| TO DO |
Nothing is to be left out; print all the entries exactly.

GIVEN ENTRIES below:

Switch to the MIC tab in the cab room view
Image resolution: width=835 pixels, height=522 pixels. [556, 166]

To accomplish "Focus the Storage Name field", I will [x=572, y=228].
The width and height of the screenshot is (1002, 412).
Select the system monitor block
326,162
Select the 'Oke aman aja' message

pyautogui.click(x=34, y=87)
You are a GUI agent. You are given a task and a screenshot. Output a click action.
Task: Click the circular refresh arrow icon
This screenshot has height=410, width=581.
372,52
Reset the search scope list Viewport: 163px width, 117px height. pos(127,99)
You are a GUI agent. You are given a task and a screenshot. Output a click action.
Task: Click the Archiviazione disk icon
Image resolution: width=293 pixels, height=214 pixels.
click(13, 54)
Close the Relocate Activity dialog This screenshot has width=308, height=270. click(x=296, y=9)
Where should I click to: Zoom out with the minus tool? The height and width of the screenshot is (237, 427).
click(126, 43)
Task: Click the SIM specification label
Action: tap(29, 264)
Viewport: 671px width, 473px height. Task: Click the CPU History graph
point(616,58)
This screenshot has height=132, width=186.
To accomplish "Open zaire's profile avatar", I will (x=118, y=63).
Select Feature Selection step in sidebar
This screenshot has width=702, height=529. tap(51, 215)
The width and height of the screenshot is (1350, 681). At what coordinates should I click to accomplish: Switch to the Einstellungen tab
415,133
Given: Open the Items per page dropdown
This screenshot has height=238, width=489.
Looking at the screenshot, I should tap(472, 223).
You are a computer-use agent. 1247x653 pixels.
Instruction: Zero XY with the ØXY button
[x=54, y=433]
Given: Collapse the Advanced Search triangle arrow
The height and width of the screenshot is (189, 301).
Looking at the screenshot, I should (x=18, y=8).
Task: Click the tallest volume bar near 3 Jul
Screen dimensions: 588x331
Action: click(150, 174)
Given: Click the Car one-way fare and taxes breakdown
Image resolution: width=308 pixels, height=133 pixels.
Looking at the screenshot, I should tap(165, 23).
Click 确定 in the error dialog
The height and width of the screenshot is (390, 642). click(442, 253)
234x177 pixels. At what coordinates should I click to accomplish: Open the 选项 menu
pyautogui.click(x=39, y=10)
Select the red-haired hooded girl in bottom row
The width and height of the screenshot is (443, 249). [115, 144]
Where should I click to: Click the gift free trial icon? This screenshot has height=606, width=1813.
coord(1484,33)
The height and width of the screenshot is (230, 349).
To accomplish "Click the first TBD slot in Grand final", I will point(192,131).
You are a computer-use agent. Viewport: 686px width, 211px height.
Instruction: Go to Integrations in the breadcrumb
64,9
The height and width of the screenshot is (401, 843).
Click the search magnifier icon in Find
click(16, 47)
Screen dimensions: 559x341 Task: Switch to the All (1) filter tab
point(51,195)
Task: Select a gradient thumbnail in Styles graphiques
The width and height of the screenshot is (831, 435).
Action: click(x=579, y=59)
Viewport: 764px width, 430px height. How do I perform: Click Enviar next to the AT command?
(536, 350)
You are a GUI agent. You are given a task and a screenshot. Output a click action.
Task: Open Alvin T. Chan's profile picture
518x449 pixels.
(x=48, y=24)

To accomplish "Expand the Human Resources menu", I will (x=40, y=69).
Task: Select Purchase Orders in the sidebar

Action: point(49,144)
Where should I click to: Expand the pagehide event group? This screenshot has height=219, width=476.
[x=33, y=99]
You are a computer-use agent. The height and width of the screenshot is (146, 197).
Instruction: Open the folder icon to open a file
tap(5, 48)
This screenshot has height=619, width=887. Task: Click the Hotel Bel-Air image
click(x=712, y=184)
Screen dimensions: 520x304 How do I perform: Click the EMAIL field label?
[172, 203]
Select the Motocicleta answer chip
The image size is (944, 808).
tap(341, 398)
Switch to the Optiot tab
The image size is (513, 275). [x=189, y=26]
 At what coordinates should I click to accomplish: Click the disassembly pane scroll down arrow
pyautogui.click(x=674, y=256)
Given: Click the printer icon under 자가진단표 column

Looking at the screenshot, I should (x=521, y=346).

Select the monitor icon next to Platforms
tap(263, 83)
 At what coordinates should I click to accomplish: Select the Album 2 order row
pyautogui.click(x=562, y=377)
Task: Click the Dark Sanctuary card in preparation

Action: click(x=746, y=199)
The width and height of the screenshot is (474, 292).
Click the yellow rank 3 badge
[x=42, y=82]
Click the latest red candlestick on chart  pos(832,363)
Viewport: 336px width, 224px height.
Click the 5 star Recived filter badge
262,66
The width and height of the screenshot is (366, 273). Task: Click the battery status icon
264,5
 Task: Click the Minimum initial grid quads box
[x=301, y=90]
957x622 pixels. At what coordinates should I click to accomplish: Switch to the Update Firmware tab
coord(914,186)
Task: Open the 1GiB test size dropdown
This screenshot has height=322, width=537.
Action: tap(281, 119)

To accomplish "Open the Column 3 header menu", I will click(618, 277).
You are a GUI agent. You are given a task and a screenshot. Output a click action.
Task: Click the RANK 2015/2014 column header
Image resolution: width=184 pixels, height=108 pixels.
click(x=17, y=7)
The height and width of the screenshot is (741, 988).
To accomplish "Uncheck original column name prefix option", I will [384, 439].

End of GIVEN ENTRIES.

| SOLUTION TO THIS TASK |
Switch to the MIC tab in the cab room view
Image resolution: width=835 pixels, height=522 pixels. [556, 166]

To accomplish "Focus the Storage Name field", I will [x=572, y=228].
The width and height of the screenshot is (1002, 412).
Select the system monitor block
326,162
Select the 'Oke aman aja' message

pyautogui.click(x=34, y=87)
You are a GUI agent. You are given a task and a screenshot. Output a click action.
Task: Click the circular refresh arrow icon
This screenshot has height=410, width=581.
372,52
Reset the search scope list Viewport: 163px width, 117px height. pos(127,99)
You are a GUI agent. You are given a task and a screenshot. Output a click action.
Task: Click the Archiviazione disk icon
Image resolution: width=293 pixels, height=214 pixels.
click(13, 54)
Close the Relocate Activity dialog This screenshot has width=308, height=270. click(x=296, y=9)
Where should I click to: Zoom out with the minus tool? The height and width of the screenshot is (237, 427).
click(126, 43)
Task: Click the SIM specification label
Action: tap(29, 264)
Viewport: 671px width, 473px height. Task: Click the CPU History graph
point(616,58)
This screenshot has height=132, width=186.
To accomplish "Open zaire's profile avatar", I will (x=118, y=63).
Select Feature Selection step in sidebar
This screenshot has width=702, height=529. tap(51, 215)
The width and height of the screenshot is (1350, 681). At what coordinates should I click to accomplish: Switch to the Einstellungen tab
415,133
Given: Open the Items per page dropdown
This screenshot has height=238, width=489.
Looking at the screenshot, I should tap(472, 223).
You are a computer-use agent. 1247x653 pixels.
Instruction: Zero XY with the ØXY button
[x=54, y=433]
Given: Collapse the Advanced Search triangle arrow
The height and width of the screenshot is (189, 301).
Looking at the screenshot, I should (x=18, y=8).
Task: Click the tallest volume bar near 3 Jul
Screen dimensions: 588x331
Action: click(150, 174)
Given: Click the Car one-way fare and taxes breakdown
Image resolution: width=308 pixels, height=133 pixels.
Looking at the screenshot, I should tap(165, 23).
Click 确定 in the error dialog
The height and width of the screenshot is (390, 642). click(442, 253)
234x177 pixels. At what coordinates should I click to accomplish: Open the 选项 menu
pyautogui.click(x=39, y=10)
Select the red-haired hooded girl in bottom row
The width and height of the screenshot is (443, 249). [115, 144]
Where should I click to: Click the gift free trial icon? This screenshot has height=606, width=1813.
coord(1484,33)
The height and width of the screenshot is (230, 349).
To accomplish "Click the first TBD slot in Grand final", I will point(192,131).
You are a computer-use agent. Viewport: 686px width, 211px height.
Instruction: Go to Integrations in the breadcrumb
64,9
The height and width of the screenshot is (401, 843).
Click the search magnifier icon in Find
click(16, 47)
Screen dimensions: 559x341 Task: Switch to the All (1) filter tab
point(51,195)
Task: Select a gradient thumbnail in Styles graphiques
The width and height of the screenshot is (831, 435).
Action: click(x=579, y=59)
Viewport: 764px width, 430px height. How do I perform: Click Enviar next to the AT command?
(536, 350)
You are a GUI agent. You are given a task and a screenshot. Output a click action.
Task: Open Alvin T. Chan's profile picture
518x449 pixels.
(x=48, y=24)

To accomplish "Expand the Human Resources menu", I will (x=40, y=69).
Task: Select Purchase Orders in the sidebar

Action: point(49,144)
Where should I click to: Expand the pagehide event group? This screenshot has height=219, width=476.
[x=33, y=99]
You are a computer-use agent. The height and width of the screenshot is (146, 197).
Instruction: Open the folder icon to open a file
tap(5, 48)
This screenshot has height=619, width=887. Task: Click the Hotel Bel-Air image
click(x=712, y=184)
Screen dimensions: 520x304 How do I perform: Click the EMAIL field label?
[172, 203]
Select the Motocicleta answer chip
The image size is (944, 808).
tap(341, 398)
Switch to the Optiot tab
The image size is (513, 275). [x=189, y=26]
 At what coordinates should I click to accomplish: Click the disassembly pane scroll down arrow
pyautogui.click(x=674, y=256)
Given: Click the printer icon under 자가진단표 column

Looking at the screenshot, I should (x=521, y=346).

Select the monitor icon next to Platforms
tap(263, 83)
 At what coordinates should I click to accomplish: Select the Album 2 order row
pyautogui.click(x=562, y=377)
Task: Click the Dark Sanctuary card in preparation

Action: click(x=746, y=199)
The width and height of the screenshot is (474, 292).
Click the yellow rank 3 badge
[x=42, y=82]
Click the latest red candlestick on chart  pos(832,363)
Viewport: 336px width, 224px height.
Click the 5 star Recived filter badge
262,66
The width and height of the screenshot is (366, 273). Task: Click the battery status icon
264,5
 Task: Click the Minimum initial grid quads box
[x=301, y=90]
957x622 pixels. At what coordinates should I click to accomplish: Switch to the Update Firmware tab
coord(914,186)
Task: Open the 1GiB test size dropdown
This screenshot has height=322, width=537.
Action: tap(281, 119)

To accomplish "Open the Column 3 header menu", I will click(618, 277).
You are a GUI agent. You are given a task and a screenshot. Output a click action.
Task: Click the RANK 2015/2014 column header
Image resolution: width=184 pixels, height=108 pixels.
click(x=17, y=7)
The height and width of the screenshot is (741, 988).
To accomplish "Uncheck original column name prefix option", I will [384, 439].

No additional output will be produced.